For women in villages or smaller towns, that can mean a half-day trip. For working women, it may mean taking time away from paid work or household responsibilities.

The business angle is also clear. DBT schemes reduce leakage and bring money directly into local economies. A ₹1,500 transfer often goes quickly to neighbourhood shops, medical stores, bus operators, and small service providers.

When payments fail, that spending also pauses. The stress travels from the beneficiary to the local market.

What the state must watch

The government’s aim is understandable. Welfare money should not go to duplicate accounts, ineligible names, or broken records. Public money needs clean pipes.

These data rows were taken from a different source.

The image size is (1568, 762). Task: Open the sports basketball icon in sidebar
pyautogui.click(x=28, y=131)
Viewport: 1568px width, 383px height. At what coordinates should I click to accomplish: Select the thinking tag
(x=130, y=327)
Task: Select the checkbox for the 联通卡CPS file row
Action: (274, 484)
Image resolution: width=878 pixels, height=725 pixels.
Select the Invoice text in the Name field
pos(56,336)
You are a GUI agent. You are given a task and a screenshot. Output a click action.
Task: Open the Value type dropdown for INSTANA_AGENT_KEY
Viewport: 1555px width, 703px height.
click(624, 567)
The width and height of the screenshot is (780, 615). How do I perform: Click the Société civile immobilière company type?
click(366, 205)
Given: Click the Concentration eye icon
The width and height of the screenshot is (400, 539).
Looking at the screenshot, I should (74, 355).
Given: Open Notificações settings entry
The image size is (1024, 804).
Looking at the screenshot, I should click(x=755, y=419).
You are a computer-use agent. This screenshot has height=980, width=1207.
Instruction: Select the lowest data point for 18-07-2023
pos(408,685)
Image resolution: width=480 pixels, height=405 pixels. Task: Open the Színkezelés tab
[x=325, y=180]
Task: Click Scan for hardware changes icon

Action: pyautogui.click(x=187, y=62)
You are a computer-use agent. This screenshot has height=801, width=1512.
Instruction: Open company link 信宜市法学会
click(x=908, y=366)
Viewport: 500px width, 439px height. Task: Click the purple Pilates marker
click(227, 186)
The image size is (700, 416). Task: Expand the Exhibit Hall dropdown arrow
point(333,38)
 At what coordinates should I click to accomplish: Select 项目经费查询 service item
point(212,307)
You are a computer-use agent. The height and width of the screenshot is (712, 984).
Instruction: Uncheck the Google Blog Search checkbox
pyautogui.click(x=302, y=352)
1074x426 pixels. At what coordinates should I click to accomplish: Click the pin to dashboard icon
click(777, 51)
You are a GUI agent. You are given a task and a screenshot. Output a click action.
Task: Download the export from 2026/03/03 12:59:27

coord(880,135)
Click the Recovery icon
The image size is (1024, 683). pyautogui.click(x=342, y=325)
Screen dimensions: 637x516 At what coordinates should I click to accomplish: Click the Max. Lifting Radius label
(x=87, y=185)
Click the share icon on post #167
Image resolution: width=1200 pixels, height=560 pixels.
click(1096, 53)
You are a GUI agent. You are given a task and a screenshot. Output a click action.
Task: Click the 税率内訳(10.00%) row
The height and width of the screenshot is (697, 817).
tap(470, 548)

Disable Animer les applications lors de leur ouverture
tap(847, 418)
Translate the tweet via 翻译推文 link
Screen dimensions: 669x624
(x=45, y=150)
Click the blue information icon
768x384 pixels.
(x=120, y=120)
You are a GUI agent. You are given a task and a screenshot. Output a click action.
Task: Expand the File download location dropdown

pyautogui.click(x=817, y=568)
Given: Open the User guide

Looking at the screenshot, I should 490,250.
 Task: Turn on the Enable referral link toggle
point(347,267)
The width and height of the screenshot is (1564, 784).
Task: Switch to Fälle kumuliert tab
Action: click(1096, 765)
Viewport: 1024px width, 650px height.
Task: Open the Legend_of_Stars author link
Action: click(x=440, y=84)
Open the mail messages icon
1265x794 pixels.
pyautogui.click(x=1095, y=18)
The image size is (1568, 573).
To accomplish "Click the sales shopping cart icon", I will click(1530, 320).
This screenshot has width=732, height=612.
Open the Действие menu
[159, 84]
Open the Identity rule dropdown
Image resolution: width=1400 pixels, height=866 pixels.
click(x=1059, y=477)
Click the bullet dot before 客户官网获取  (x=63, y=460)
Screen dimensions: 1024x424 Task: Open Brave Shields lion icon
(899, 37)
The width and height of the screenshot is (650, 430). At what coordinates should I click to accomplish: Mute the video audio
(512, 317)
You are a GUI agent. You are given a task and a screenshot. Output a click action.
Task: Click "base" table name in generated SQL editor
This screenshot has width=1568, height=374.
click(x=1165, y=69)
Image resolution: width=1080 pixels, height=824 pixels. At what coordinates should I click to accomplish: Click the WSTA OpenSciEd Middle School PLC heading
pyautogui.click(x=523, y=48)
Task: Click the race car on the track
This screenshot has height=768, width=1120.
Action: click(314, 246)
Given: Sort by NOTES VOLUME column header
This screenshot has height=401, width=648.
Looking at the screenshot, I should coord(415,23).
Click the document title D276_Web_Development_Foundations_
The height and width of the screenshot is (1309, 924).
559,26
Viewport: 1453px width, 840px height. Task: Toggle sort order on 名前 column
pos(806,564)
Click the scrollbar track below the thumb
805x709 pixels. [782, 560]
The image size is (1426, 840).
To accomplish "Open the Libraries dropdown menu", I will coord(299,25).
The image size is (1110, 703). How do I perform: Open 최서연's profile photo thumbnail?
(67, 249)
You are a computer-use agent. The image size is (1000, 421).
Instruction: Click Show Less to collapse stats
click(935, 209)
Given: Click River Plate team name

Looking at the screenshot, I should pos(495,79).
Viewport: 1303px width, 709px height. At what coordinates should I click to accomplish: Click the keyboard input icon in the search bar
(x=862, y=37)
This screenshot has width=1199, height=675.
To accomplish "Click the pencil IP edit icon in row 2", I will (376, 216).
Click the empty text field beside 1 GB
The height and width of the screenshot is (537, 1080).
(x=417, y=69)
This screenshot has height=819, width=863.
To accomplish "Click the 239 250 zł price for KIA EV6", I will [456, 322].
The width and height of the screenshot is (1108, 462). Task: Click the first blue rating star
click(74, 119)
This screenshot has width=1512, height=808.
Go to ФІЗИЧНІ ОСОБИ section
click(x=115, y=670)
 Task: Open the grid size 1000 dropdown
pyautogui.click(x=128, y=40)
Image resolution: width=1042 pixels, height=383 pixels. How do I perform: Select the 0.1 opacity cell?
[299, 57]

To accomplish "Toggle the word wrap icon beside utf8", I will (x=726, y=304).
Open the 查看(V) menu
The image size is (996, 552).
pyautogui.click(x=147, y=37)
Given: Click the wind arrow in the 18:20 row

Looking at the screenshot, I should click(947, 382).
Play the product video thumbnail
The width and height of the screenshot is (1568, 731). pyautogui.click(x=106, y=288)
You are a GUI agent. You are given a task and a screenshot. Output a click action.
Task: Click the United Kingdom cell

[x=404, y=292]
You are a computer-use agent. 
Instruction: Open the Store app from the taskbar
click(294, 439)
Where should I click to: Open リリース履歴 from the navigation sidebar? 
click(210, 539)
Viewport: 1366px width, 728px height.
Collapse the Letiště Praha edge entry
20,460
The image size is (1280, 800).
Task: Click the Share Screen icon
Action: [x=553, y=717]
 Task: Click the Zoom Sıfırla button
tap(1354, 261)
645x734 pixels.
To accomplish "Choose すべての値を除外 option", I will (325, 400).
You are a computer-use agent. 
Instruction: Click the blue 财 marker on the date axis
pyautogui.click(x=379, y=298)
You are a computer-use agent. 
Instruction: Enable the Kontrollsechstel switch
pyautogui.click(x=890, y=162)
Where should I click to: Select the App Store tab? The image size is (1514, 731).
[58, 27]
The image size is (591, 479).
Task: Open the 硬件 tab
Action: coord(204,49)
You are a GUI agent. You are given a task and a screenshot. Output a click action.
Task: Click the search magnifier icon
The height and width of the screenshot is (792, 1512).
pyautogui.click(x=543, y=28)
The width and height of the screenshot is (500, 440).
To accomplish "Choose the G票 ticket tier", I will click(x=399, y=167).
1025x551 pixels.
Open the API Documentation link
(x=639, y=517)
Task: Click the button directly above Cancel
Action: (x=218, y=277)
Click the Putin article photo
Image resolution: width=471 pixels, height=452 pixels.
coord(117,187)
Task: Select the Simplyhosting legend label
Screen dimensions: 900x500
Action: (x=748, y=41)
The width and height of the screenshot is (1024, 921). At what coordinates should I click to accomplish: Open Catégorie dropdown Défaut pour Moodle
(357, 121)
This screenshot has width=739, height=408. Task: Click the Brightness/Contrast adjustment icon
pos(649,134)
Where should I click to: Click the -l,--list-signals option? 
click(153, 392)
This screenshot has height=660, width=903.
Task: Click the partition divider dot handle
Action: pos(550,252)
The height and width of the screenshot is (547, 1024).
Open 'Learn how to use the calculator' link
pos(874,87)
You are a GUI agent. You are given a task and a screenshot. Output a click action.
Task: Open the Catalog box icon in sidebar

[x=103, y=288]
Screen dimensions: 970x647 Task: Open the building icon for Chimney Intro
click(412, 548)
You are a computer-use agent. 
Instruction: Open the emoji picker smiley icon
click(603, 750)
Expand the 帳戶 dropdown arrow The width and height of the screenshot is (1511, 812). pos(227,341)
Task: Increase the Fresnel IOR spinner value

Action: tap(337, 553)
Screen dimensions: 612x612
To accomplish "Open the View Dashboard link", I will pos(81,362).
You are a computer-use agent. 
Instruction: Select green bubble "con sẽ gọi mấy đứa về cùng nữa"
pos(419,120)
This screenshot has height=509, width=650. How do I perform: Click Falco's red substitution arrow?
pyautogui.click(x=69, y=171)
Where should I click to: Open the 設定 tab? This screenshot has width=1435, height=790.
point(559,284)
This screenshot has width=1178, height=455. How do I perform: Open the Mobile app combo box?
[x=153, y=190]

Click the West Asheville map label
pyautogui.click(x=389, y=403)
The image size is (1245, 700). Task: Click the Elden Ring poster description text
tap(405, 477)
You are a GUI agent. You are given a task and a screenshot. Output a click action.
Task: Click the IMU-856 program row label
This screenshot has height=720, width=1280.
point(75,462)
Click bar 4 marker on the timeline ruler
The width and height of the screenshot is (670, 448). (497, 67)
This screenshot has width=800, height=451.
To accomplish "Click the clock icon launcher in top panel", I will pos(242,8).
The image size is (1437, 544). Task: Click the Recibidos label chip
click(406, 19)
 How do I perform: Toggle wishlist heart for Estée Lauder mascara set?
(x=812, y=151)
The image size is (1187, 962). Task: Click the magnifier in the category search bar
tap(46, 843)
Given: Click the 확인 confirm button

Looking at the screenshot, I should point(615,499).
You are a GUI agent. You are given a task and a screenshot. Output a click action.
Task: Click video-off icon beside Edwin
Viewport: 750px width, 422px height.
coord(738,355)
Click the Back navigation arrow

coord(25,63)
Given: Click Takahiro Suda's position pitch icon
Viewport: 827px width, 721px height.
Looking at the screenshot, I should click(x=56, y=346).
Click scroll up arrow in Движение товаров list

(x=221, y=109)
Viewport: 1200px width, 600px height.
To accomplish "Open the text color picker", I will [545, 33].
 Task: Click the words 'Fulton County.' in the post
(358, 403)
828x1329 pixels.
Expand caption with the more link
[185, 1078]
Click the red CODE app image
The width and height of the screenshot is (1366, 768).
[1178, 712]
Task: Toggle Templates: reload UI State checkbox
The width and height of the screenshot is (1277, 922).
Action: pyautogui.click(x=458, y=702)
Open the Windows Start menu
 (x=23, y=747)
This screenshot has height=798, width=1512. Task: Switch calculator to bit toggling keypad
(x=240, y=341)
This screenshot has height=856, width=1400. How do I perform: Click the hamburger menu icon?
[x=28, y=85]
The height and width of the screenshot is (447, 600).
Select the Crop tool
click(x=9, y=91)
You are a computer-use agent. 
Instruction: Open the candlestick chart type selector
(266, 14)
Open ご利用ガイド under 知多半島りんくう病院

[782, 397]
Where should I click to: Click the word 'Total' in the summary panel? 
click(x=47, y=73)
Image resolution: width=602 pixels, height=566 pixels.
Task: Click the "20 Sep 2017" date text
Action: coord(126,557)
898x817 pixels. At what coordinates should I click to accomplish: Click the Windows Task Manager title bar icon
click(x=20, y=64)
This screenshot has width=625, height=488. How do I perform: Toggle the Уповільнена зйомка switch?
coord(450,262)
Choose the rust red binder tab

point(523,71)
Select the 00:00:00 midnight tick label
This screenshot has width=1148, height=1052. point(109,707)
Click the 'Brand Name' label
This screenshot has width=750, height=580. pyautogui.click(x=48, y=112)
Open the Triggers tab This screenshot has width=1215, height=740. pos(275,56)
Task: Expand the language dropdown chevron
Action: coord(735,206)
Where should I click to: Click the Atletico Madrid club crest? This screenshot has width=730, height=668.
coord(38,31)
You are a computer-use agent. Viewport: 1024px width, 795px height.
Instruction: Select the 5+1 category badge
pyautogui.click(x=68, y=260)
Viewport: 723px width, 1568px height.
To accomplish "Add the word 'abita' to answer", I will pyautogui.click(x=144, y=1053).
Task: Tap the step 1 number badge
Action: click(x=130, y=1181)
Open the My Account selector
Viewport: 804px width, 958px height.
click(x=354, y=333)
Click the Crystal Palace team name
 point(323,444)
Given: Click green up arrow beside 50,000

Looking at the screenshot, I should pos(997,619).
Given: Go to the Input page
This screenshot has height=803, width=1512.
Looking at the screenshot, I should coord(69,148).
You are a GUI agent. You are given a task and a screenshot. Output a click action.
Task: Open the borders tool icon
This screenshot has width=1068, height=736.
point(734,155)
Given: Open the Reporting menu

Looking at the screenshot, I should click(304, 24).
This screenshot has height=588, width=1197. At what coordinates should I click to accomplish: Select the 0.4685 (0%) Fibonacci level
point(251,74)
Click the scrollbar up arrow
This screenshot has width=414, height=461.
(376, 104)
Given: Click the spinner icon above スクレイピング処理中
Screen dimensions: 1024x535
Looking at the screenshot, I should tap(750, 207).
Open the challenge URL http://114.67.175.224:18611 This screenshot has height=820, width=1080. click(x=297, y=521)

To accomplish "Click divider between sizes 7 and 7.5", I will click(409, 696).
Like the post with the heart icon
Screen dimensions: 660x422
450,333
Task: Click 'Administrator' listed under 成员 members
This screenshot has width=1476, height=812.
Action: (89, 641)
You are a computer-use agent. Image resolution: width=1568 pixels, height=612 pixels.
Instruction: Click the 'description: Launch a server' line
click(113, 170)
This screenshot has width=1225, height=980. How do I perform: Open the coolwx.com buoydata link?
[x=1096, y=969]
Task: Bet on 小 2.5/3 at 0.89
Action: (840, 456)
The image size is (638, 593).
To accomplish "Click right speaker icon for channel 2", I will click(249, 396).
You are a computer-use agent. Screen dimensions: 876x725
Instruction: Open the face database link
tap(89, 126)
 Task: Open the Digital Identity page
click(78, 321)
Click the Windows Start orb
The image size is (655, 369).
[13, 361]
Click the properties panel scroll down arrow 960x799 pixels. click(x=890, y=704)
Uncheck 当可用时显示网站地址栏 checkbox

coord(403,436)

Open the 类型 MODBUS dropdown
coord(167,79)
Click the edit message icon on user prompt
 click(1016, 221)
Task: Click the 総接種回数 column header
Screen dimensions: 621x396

But clean-up drives can hurt genuine beneficiaries if the state moves faster than the support system. Digital verification works well for people with stable phones, updated Aadhaar details, and easy bank access.

It becomes harder for those who need the scheme most. Older women, single women, rural beneficiaries, and women with limited digital access can fall behind.

The state should keep the portal stable, issue clear public instructions, and ensure banks know how to handle Aadhaar seeding requests. Local officials also need to help women check whether their eKYC and bank linking are complete.

The best welfare system is not the one with the toughest form. It is the one that keeps fraud out without pushing eligible people out.

For beneficiaries, the practical advice is plain. Check the official portal, complete eKYC, confirm the Aadhaar-linked mobile number, and verify bank seeding. Do it before the next payment cycle becomes a problem.

For Maharashtra’s women, this is not merely a digital checkbox. It is the difference between money promised and money actually received. The coming weeks will show whether the state can make verification strict, but still humane.